Hiding in Plain Sight - The Untold Story of Hidden Vulnerabilities
08-08, 18:00–18:45 (US/Pacific), Florentine A

In today's software development landscape, vulnerability scanners and SCA tools play a vital role in identifying potentially vulnerable software components and mitigating associated risks. However, their effectiveness remains questionable due to differences in implementation, coverage, and performance, as well as inherent blindspots that make them oblivious to critical vulnerabilities in real-world scenarios.

In this talk, we will present the results of a groundbreaking benchmark and root cause analysis research that evaluated leading commercial and open-source vulnerability scanners and SCA tools.
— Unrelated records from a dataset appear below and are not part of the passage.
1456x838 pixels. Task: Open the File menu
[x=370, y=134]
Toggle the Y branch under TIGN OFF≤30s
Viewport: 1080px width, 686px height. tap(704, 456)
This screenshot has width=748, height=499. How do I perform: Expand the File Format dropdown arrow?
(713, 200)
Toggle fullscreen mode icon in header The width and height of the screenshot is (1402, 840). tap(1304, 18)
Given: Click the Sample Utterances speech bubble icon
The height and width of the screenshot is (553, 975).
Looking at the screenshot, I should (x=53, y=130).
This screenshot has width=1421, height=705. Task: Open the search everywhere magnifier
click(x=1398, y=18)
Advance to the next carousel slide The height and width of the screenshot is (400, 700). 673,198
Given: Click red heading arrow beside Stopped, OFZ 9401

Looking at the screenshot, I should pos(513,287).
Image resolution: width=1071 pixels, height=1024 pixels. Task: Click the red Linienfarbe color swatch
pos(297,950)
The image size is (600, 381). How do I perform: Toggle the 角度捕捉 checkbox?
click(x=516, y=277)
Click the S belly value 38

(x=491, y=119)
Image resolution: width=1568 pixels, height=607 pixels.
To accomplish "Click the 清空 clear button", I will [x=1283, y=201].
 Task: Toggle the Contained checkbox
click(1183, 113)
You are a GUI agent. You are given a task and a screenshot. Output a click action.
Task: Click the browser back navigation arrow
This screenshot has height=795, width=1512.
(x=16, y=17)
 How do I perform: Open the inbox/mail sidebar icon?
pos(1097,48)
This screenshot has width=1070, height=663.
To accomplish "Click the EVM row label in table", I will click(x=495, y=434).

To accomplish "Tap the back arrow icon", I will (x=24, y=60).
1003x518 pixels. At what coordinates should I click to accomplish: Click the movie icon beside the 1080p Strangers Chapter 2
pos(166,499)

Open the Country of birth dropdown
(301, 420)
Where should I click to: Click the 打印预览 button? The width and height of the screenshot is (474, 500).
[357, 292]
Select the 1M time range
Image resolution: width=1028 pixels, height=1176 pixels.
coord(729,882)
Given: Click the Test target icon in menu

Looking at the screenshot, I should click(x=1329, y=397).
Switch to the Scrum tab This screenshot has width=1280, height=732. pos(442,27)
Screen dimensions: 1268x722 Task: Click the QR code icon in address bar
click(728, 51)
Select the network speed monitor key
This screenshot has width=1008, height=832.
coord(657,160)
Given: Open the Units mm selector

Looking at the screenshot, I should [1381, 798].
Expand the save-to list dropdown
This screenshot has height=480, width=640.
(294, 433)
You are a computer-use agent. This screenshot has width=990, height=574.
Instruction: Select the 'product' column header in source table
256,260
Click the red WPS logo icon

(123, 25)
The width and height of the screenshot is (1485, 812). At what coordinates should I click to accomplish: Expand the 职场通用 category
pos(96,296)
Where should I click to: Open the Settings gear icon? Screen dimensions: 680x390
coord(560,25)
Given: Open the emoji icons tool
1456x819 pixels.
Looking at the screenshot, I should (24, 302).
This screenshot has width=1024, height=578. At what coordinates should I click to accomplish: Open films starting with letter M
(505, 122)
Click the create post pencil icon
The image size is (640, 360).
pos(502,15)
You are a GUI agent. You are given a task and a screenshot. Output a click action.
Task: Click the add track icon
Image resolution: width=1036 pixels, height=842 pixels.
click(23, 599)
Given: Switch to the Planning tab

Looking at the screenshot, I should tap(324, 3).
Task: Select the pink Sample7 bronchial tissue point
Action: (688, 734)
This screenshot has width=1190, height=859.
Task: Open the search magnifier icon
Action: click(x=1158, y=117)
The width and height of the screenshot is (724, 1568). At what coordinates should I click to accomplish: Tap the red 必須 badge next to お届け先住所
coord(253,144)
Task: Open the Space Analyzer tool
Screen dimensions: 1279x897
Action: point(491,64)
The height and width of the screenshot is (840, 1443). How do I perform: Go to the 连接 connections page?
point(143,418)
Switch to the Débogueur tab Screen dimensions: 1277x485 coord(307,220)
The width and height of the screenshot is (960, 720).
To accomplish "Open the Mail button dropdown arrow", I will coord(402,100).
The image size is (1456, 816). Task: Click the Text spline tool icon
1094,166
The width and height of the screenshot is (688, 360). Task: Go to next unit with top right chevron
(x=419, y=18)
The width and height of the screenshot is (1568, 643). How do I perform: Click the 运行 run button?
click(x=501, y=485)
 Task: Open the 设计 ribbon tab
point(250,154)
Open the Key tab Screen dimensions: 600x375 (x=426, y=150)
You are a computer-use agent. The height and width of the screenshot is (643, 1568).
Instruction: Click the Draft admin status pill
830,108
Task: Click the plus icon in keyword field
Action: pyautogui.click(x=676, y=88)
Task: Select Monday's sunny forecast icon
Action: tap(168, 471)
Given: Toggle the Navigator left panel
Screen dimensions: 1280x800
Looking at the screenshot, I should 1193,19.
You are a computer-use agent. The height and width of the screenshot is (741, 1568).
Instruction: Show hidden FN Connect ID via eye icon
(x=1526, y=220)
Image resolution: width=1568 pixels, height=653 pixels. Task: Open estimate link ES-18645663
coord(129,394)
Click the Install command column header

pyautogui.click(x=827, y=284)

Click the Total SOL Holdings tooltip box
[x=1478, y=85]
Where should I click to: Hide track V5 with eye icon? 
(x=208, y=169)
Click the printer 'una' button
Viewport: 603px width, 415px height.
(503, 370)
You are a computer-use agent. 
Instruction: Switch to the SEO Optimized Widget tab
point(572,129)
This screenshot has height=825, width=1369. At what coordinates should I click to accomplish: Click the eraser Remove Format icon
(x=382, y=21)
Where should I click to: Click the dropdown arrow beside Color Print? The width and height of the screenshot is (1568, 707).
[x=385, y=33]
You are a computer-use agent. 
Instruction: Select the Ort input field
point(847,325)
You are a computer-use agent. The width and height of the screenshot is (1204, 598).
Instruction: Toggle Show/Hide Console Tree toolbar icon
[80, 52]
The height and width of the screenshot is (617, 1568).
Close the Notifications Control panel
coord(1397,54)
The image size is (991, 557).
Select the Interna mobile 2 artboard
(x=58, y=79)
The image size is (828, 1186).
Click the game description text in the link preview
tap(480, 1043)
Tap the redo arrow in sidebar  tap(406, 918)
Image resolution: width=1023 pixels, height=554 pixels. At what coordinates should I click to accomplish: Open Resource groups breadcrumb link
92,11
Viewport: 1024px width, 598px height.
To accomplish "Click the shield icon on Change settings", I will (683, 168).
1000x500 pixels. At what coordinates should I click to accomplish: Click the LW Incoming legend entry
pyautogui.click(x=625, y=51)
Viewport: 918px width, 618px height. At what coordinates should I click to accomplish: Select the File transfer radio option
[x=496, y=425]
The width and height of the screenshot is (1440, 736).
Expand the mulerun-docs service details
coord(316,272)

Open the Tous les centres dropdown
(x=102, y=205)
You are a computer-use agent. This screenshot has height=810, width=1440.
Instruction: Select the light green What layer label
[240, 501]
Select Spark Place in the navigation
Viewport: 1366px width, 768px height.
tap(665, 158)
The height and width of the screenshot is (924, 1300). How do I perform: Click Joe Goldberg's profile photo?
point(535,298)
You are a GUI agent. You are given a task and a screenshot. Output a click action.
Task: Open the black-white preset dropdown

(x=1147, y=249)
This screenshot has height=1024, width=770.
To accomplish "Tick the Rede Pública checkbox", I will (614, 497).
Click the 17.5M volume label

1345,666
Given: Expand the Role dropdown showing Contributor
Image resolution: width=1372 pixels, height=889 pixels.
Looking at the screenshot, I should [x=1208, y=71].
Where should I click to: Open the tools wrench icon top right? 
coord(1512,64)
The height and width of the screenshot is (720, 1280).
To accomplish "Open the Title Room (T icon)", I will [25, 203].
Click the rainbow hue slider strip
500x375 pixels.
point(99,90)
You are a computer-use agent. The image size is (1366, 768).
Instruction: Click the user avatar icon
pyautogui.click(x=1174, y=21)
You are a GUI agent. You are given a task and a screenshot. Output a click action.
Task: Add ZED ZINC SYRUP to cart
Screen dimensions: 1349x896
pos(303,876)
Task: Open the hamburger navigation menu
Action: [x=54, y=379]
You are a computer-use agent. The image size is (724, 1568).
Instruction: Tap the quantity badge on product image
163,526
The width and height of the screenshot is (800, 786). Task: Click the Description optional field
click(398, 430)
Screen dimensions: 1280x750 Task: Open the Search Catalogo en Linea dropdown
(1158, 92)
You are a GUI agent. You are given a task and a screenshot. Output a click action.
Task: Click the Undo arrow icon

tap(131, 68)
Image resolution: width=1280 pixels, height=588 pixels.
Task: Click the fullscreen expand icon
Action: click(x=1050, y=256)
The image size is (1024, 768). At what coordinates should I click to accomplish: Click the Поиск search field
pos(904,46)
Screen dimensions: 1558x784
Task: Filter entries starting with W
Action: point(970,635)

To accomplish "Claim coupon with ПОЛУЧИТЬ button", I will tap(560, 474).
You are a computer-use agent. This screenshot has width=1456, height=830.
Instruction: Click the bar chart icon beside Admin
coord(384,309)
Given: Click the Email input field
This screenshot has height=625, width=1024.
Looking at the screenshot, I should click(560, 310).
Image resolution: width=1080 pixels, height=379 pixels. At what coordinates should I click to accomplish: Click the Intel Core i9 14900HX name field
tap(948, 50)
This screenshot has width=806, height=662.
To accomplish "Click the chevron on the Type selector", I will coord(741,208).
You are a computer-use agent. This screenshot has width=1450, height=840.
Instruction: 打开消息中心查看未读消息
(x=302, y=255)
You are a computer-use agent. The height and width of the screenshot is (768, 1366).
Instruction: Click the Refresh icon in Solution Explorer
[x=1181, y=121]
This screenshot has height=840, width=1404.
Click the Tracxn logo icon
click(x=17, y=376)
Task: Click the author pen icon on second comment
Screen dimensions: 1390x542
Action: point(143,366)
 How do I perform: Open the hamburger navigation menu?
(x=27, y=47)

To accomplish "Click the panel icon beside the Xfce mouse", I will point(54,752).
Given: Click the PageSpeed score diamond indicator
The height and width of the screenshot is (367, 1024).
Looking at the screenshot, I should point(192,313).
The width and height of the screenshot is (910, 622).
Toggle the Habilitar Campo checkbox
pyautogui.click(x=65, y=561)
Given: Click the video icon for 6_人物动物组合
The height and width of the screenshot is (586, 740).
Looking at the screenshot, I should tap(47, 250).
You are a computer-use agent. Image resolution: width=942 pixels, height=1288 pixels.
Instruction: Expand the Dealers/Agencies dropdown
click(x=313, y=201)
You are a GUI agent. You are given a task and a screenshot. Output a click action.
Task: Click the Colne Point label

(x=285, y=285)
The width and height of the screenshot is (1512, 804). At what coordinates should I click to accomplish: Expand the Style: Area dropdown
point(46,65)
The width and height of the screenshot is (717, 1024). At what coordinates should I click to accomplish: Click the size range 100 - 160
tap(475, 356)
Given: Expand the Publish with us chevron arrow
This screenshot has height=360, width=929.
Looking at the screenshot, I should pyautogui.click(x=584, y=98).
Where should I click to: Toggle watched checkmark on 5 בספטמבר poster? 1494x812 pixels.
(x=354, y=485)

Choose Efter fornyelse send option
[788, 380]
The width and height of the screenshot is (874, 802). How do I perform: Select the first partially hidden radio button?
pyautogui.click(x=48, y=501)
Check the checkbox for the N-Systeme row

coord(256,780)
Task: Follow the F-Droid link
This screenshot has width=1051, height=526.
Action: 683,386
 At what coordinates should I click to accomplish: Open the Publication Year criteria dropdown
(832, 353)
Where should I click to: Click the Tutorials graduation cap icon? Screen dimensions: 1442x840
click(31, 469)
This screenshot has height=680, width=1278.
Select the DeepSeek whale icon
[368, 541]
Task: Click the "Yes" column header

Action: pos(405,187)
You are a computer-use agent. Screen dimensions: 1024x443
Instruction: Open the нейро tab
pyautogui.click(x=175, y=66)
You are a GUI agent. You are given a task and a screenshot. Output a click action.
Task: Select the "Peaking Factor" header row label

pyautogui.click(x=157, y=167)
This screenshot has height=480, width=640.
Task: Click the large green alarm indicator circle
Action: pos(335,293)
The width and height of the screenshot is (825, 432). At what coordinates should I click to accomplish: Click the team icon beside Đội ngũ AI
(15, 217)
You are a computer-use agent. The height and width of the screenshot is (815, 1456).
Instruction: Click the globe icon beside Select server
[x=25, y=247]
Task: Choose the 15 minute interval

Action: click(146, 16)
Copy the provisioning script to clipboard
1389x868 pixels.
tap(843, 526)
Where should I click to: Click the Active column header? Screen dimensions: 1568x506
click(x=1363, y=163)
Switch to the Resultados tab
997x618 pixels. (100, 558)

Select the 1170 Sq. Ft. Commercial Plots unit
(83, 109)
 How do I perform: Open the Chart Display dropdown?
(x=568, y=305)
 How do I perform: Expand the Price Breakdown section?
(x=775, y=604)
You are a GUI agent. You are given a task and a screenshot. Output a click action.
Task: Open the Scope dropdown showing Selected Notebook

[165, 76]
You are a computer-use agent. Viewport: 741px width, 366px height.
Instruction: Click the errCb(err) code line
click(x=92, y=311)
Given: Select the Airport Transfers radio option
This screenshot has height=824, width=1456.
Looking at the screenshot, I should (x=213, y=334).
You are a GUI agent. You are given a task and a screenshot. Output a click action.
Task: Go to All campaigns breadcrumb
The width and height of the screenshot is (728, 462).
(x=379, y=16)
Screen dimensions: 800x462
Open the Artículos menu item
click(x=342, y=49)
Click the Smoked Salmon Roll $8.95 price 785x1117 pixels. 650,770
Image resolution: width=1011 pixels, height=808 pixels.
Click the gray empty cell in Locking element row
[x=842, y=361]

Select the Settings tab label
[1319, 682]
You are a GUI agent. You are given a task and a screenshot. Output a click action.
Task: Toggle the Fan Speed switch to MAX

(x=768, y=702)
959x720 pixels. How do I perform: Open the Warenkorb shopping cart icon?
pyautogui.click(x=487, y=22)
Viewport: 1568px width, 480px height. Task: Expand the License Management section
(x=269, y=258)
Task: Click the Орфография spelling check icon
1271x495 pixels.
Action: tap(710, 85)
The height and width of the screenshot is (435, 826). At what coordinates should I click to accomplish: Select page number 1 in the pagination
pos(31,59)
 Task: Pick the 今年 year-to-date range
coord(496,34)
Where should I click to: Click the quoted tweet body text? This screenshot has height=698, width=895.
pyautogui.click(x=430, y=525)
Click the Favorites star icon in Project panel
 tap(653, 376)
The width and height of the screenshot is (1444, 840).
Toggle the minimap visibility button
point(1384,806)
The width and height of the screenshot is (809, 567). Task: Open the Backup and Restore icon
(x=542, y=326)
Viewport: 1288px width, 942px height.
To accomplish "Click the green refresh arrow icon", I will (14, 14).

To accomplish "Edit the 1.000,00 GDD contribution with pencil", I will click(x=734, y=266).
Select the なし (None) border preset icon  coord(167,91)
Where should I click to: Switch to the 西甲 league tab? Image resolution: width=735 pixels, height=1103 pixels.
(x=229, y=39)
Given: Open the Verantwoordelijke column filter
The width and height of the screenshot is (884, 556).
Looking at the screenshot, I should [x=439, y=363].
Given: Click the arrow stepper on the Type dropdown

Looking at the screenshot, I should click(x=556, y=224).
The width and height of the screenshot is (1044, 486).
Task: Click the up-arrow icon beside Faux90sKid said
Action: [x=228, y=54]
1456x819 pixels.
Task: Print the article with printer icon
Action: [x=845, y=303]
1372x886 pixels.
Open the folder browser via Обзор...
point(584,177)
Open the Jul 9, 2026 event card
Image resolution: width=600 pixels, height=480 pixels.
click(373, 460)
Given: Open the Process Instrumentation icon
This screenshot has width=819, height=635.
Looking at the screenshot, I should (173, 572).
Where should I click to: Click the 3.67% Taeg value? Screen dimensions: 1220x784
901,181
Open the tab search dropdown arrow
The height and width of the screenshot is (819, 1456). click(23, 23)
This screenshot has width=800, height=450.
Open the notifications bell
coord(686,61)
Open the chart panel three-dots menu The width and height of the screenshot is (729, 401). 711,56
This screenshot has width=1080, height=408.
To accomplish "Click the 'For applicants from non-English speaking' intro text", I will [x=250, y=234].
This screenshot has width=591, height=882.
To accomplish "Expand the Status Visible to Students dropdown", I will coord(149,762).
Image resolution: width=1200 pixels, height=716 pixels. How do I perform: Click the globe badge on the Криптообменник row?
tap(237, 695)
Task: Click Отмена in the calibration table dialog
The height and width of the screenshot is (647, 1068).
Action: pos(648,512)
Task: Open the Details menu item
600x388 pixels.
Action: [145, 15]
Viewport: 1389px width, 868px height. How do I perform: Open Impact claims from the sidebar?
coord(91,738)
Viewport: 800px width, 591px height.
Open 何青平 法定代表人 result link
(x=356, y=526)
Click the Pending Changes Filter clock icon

We will showcase the main causes of scanner misidentifications, including blindspots created by common build and deployment practices, and thousands of hidden vulnerabilities we identified in real-world applications, many of which are known to be exploited in the wild.

Our findings expose a significant gap in the effectiveness of these tools and raise awareness about the need for objective evaluation criteria. Attendees will leave with a better understanding of the limitations of vulnerability scanners and SCA tools, as well as the importance of adopting more holistic approaches to software security.


  1. Introduction (5 minutes)

Explain the importance of visibility into what software components exist in your environment. We will discuss a few examples of recent vulnerabilities for which detection of the vulnerable component has proven to be especially challenging.
Explain how vulnerability scanners and SCA operate, and what their limitations are.
Specifically, we will highlight the fact that two separate processes have to take place for an SCA tool or vulnerability scanner to correctly report on existing vulnerabilities:
- Identification of existing components
- Mapping the identified components to vulnerabilities using the relevant security advisories.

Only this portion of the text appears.